This morning, Christie’s announced the auction of Fernand Léger work from 1913 that will set a new record for the artist, if this work that has never before been auctioned sells. The whisper number on the work is $65m, give or take, and it is being sold without a guarantee from the auction house or a third party. Clearly, the sellers are confident in the work’s market appeal.
The current top price paid for a Léger came in 2008 when La femme en bleu (study) from the same period made $39.2 million. Here’s Christie’s release explaining the work and its sale:
On November 13, 2017, Christie’s will present Fernand Léger’s Contraste de formes, 1913, the most important canvas by the artist offered at auction in several decades (estimate on request). This exquisite picture comes from Property from the Anna-Maria and Stephen Kellen Foundation, and proceeds from the sale of this work will go towards the foundation’s philanthropic mission. Originally acquired from Léger at the end of 1913 by his dealer Daniel-Henry Kahnweiler, Contraste de formes was bought in 1956 from Galerie Rosengart in Lucerne by Ludmilla and Hans Arnhold, an international banker and art collector. The Arnholds later bequeathed the painting to their daughter and son-in law, Anna-Maria and Stephen Kellen. Kellen was the CEO of the highly respected investment banking firm, Arnhold and S. Bleichroeder, Inc., as well as a distinguished collector and passionate philanthropist. The Kellens were deeply captivated by Léger and his work, often visiting the Musée National Fernand-Léger in Biot, France, with their children and eventually their grandchildren. Contraste de formes was a cherished highlight of the Kellens’ collection and it enriched their New York home for over 40 years.
November 13 will mark the painting’s first time at auction.
Conor Jordan, Deputy Chairman, Impressionist and Modern Art, remarked: “This is pure painting seen in its most exciting form, bursting with visual and intellectual ideas. The Kellen Foundation’s Contraste de formes, among the greatest Léger’s still in private hands, has a startling intensity. Executed just months before the First World War, Contraste de formes with its groundbreaking abstract conception and its thrillingly preserved physical state, is without question a major work of Modern Art. Standing at the threshold of 20th century art, this picture marks a departure from the purely figurative, leading the way for abstract art.”
Painted in 1913, Contraste de formes belongs to a series of paintings that changed forever the way we look at art. Across the course of just a few months, in a sequence of some fourteen canvases, Léger advanced beyond Cubism into a visual language that abandoned the representational concerns of his contemporaries, Picasso and Braque. Instead Léger made abstract shapes and colors, hinged on a network of forceful lines his only subject. The work of Léger during 1912-1914 is the story of the push towards pure or non-representational painting in France and the subsequent return to the subject in the months preceding the mobilization for war. The Contrastes de formes have long been considered cornerstones of important collections of modern art and thus nearly all examples from the series are today housed in major institutions.

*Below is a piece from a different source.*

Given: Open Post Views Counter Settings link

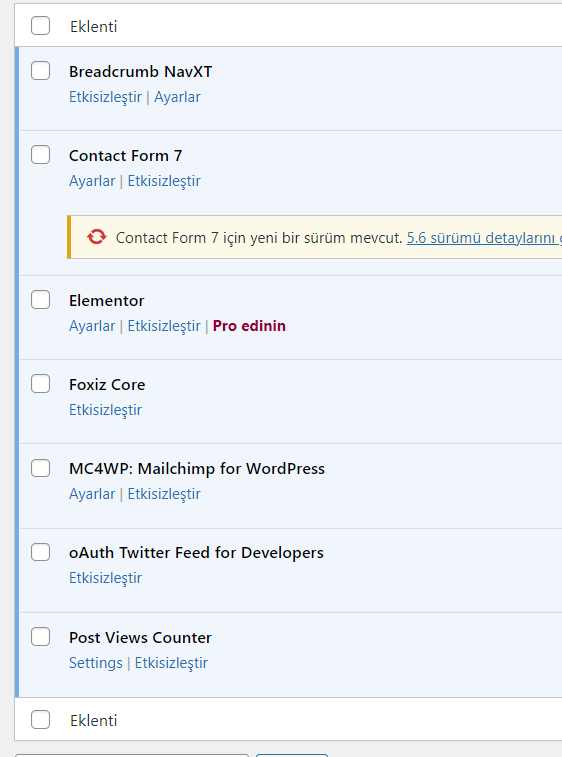Looking at the screenshot, I should 96,663.
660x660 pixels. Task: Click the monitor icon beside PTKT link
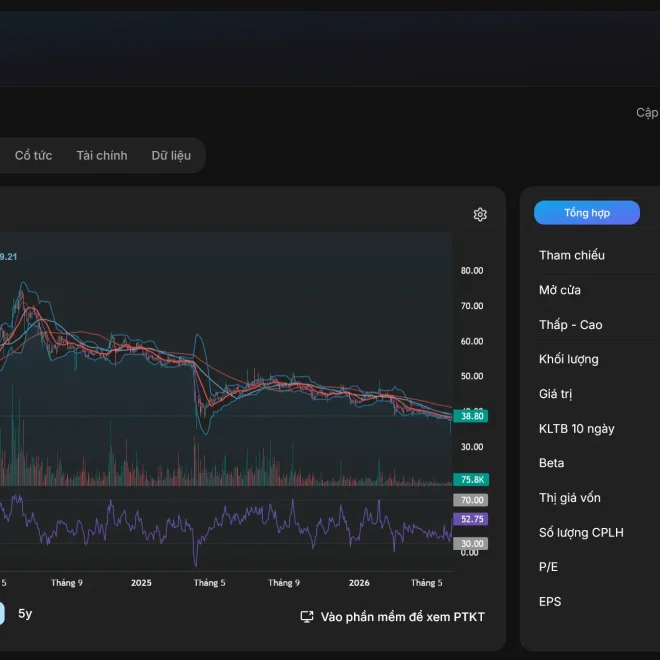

In his Contrastes de formes series, Léger utilized simple geometric volumes composed of cylinders and planar elements which he rendered into multiple elements by means of line and color. He fabricated a tumbling surface in which shapes simultaneously appear to project out of the picture plane or recede into it suggesting volume. All the component lines, forms and colors are actively engaged as they play off each other to create a jolting, rhythmic composition. At first glance these surfaces display a helter-skelter appearance; however, there is a visual logic based on the simple aspect of his chosen component forms. In the second Académie Wassilief lecture, prepared as Léger was bringing this series of paintings to a close, he wrote, “Composition takes precedence over all else; to obtain their maximum expressiveness lines, forms, and colors must be employed with the utmost logic. It is the logical spirit that will achieve the greatest result.”